The Truth Behind Aesop’s Fables – Part 4/4 (ca. 620-560 BC)

By: The Scribe on Saturday, July 28, 2007



Project Gutenberg Illustration of Aesop’s fable “The Grasshopper and the Ants”.

Clearly, Aesop’s most enduring legacy was his fables. Though the majority of his personal history remains unclear, many of his tales have survived for thousands of years, often read to children at bedtime or to teach them a moral lesson. However, Aesop’s stories were never meant for children – in fact, more often than not, he used them in a public forum to win an argument or make a point, and it is likely that he told many of his tales while conversing with some of the greatest Greek philosophers of all time.

Here are the names of some of Aesop’s best-remembered tales and the wisdom they were intended to teach:

The Grasshopper and the Ants: A grasshopper (or cicada, in the original Greek) spends the warm months singing and playing while the ants work for months to store food for the cold winter…when winter comes, the grasshopper begins to starve, while the ants reap the benefits of their hard work.

Moral of the story: Hard work pays off, while improvidence is peril.

The Boy Who Cried Wolf: A bored shepherd boy amuses himself by calling “wolf” so that the villagers will run to help him… only to find that it’s a false alarm. When a wolf actually comes, no one takes his cries for help seriously, so he loses his sheep to the wolf.

Moral of the story: “Even when liars tell the truth, they are never believed. The liar will lie once, twice, and then perish when he tells the truth.”

Illustration by Milo Winter in 1919, from The Aesop for Children

The Goose That Laid the Golden Eggs: A farmer and his wife are fortunate to have a goose that lays a golden egg every day, but soon they begin to think they aren’t getting rich fast enough… so, thinking the goose must be golden inside, they cut him open to get all the gold – only to discover he is just like any other goose. Now they can neither get rich quick nor enjoy a bit of wealth each day.
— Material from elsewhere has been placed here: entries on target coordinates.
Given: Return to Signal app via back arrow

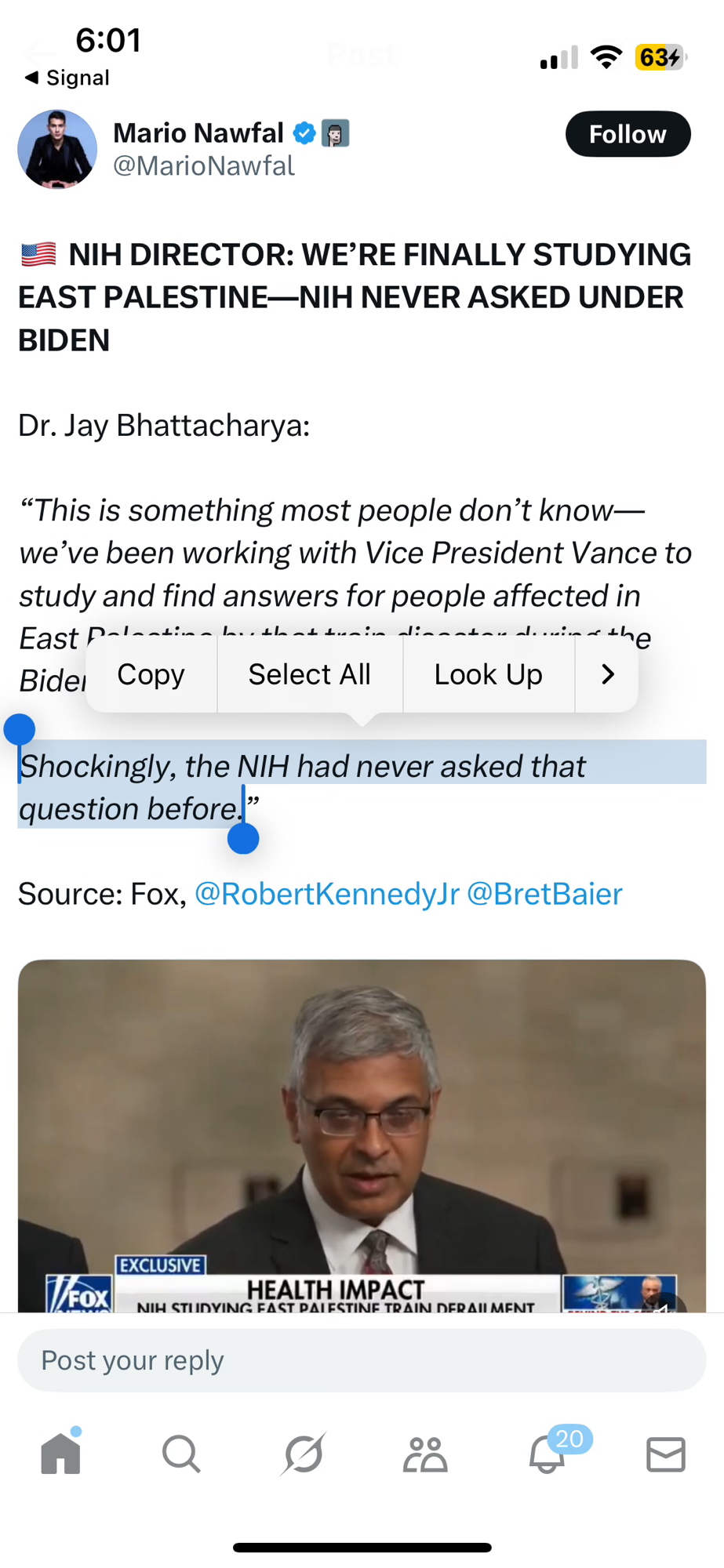Looking at the screenshot, I should click(x=67, y=78).
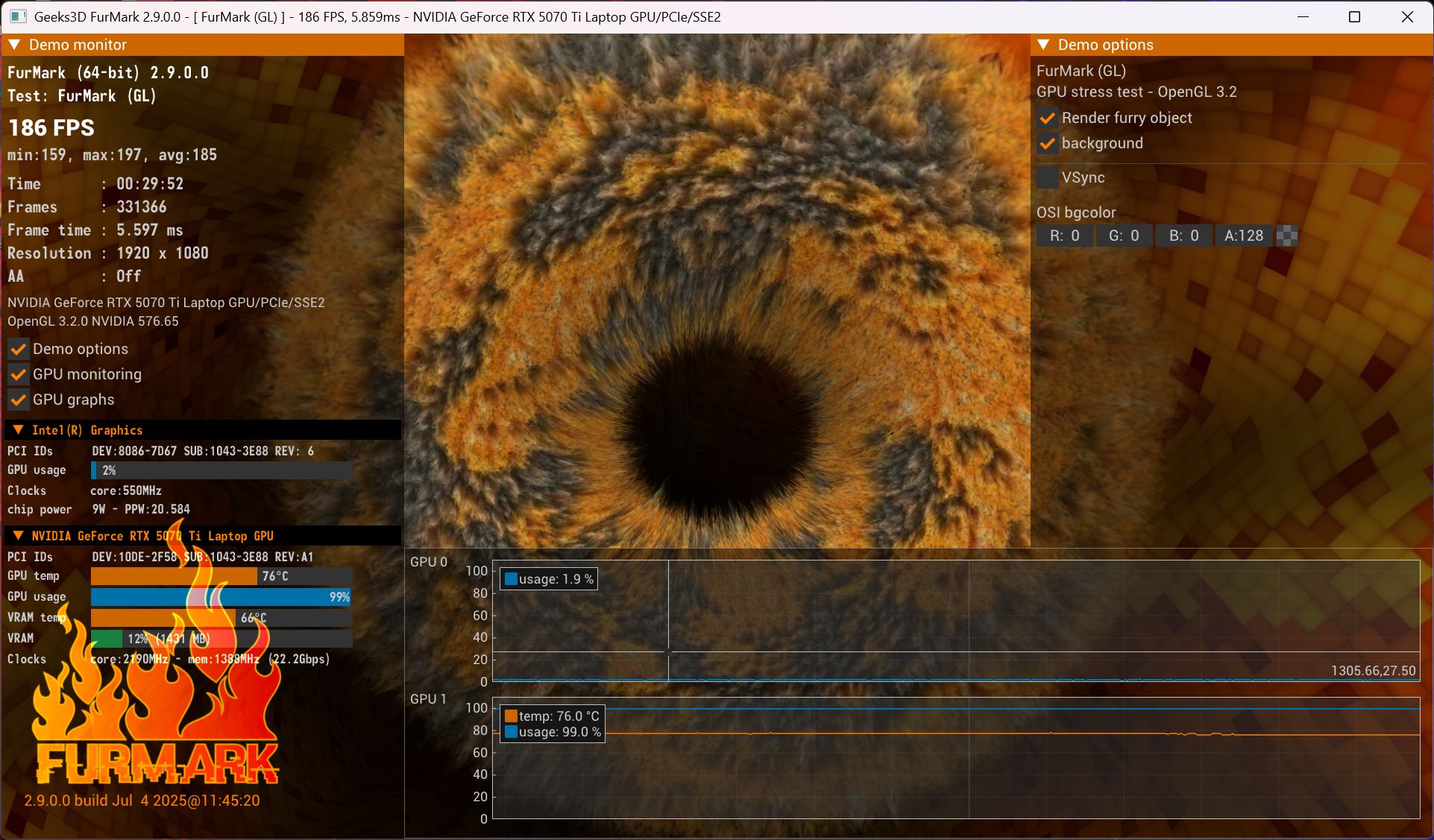The image size is (1434, 840).
Task: Enable the VSync checkbox
Action: (1048, 178)
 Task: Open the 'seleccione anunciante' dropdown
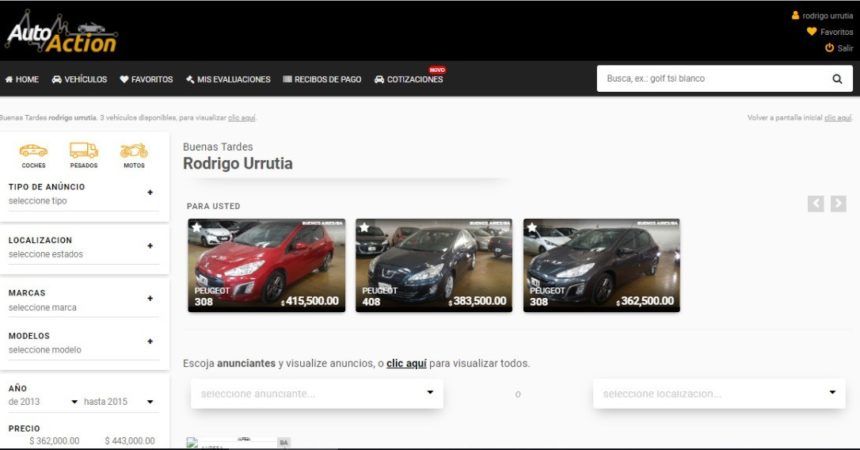pyautogui.click(x=317, y=393)
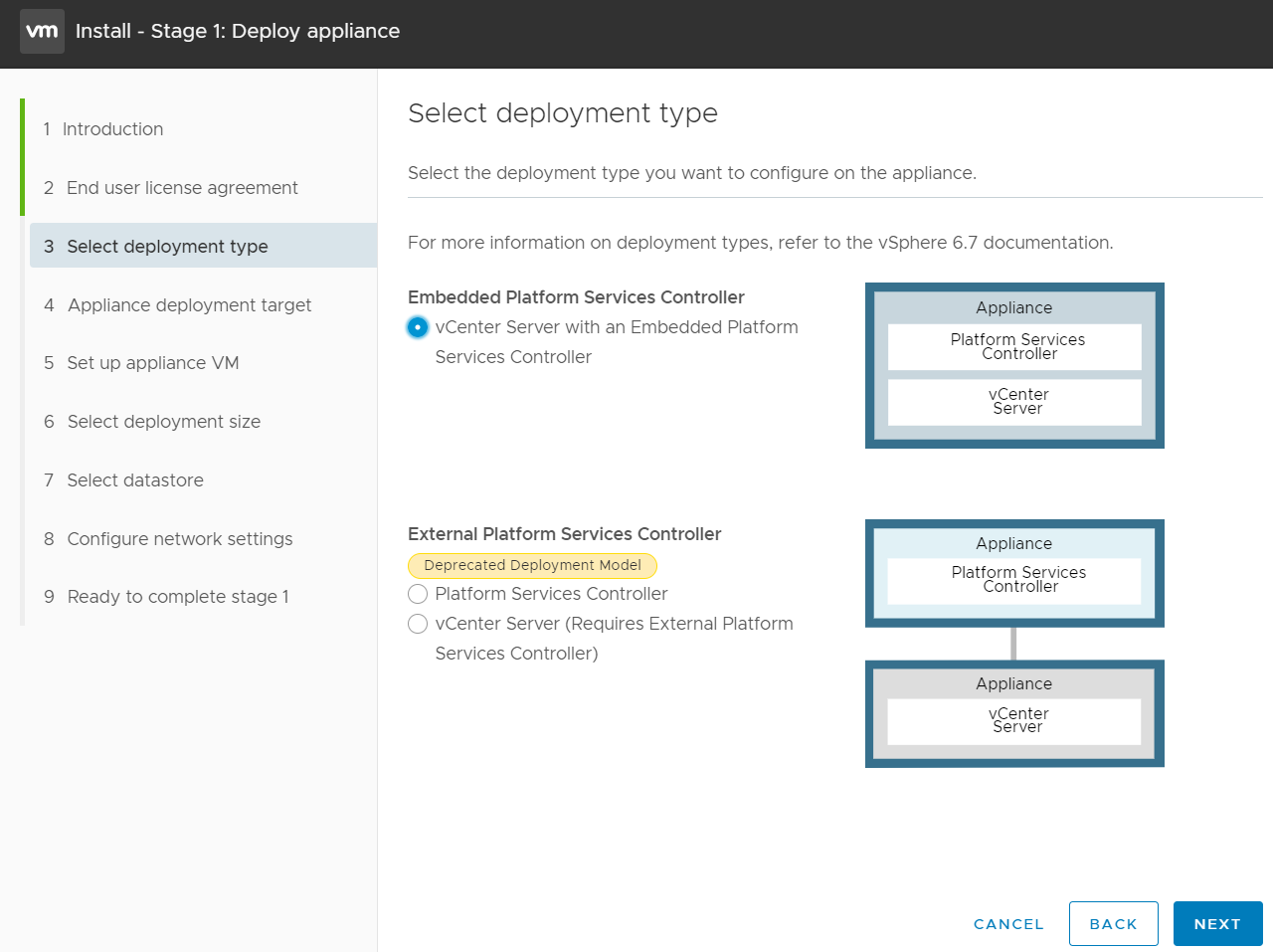Choose the Platform Services Controller radio option

tap(418, 594)
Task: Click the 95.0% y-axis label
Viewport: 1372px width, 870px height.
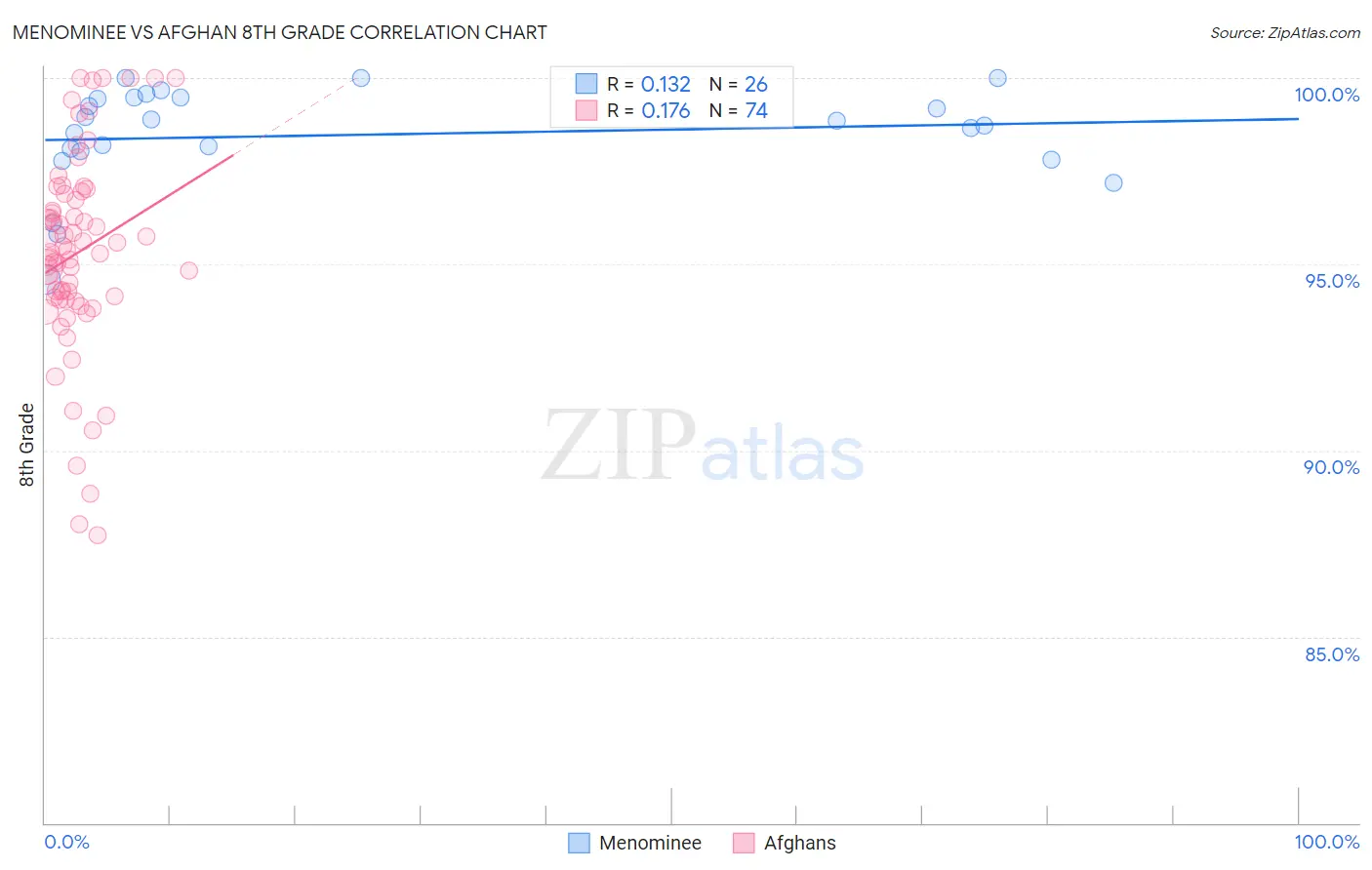Action: click(x=1332, y=281)
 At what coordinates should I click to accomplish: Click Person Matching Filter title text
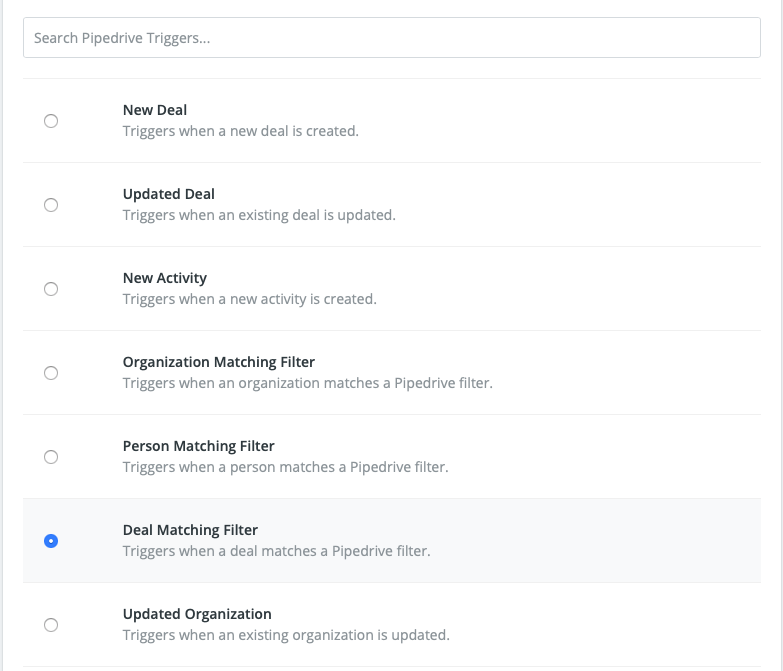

Moral of the story: Greed destroys the source of all good. Much wants more yet often loses all.

The Tortoise and the Hare: One day, a hare mocks a slow-moving tortoise – so the tortoise challenges him to a race. The hare pulls ahead quickly in the race and decides to take a nap, confident in winning. But, when he wakes up, he discovers that the slow tortoise has already won.

Moral of the story: Slow and steady wins the race.